E as pessoas que cometeram estes crimes graves? Para quem acredita no valor sagrado da vida humana e da sua dignidade em qualquer circunstância, não esquece que também são pessoas. Não o deixaram de ser por terem cometido porventura o erro mais grave que poderiam ter feito. Devem assumir as responsabilidades num julgamento justo, com direito a uma defesa nos termos da lei. Sendo condenados, devem cumprir a pena que lhes for aplicada e, na medida do possivel, reparar o dano causado e voltar a recuperar, pelo remorso e arrependimento, a sua humanidade perdida após este gesto louco que praticaram. Também eles estão no nosso pensamento.

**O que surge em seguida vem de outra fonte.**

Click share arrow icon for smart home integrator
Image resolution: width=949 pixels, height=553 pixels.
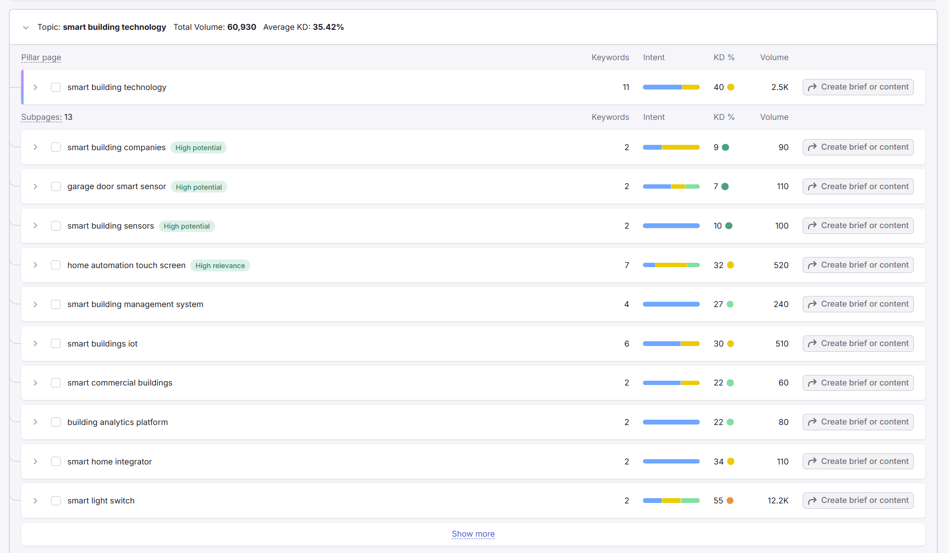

Finalmente, todos nós que nos pronunciamos sobre esta tragédia, não esqueçamos que a violência e ódio - expressões do mal que terminam sempre em sofrimento e dor - nas nossas palavras e nas nossas reações semeiam ventos que podem gerar maiores tempestades. Ser incendiários por estes dias é uma tentação em que muitos caem e que só trará consequências graves para o nosso futuro comum.
Neste momento, mais do que nunca, precisamos de reafirmar o caminho Ubuntu: “eu sou porque tu és/só sou pessoa através das outras pessoas”, ou dito de outra maneira, com Desmond Tutu, “a tua dor é a minha dor, o teu sofrimento é o meu sofrimento”.
Precisamos de reafirmar a dignidade inegociável de todos e qualquer ser humano. Precisamos de ser capazes de construir a paz, o que exige trabalhemos afincadamente pela justiça social, pelo respeito mutuo e pela igualdade de oportunidades, contra todas as formas de discriminação e de ofensas à dignidade humana.
Com os nossos mestres sabemos que a linha que separa o bem e o mal não divide grupos, religiões, etnias ou nações. Não estão os “bons” de um lado e os “maus” do outro. Divide o coração de cada pessoa. Temos a sombra e a luz, o amor e o ódio, dentro de nós.
Sabemos que em cada um de nós estão dois lobos, um feroz, violento e devastador, capaz do pior e outro dócil, amigo e cuidador, capaz do melhor. Nunca esqueçamos que crescerá o que mais alimentarmos. E como Ubuntus sabemos bem qual devemos alimentar.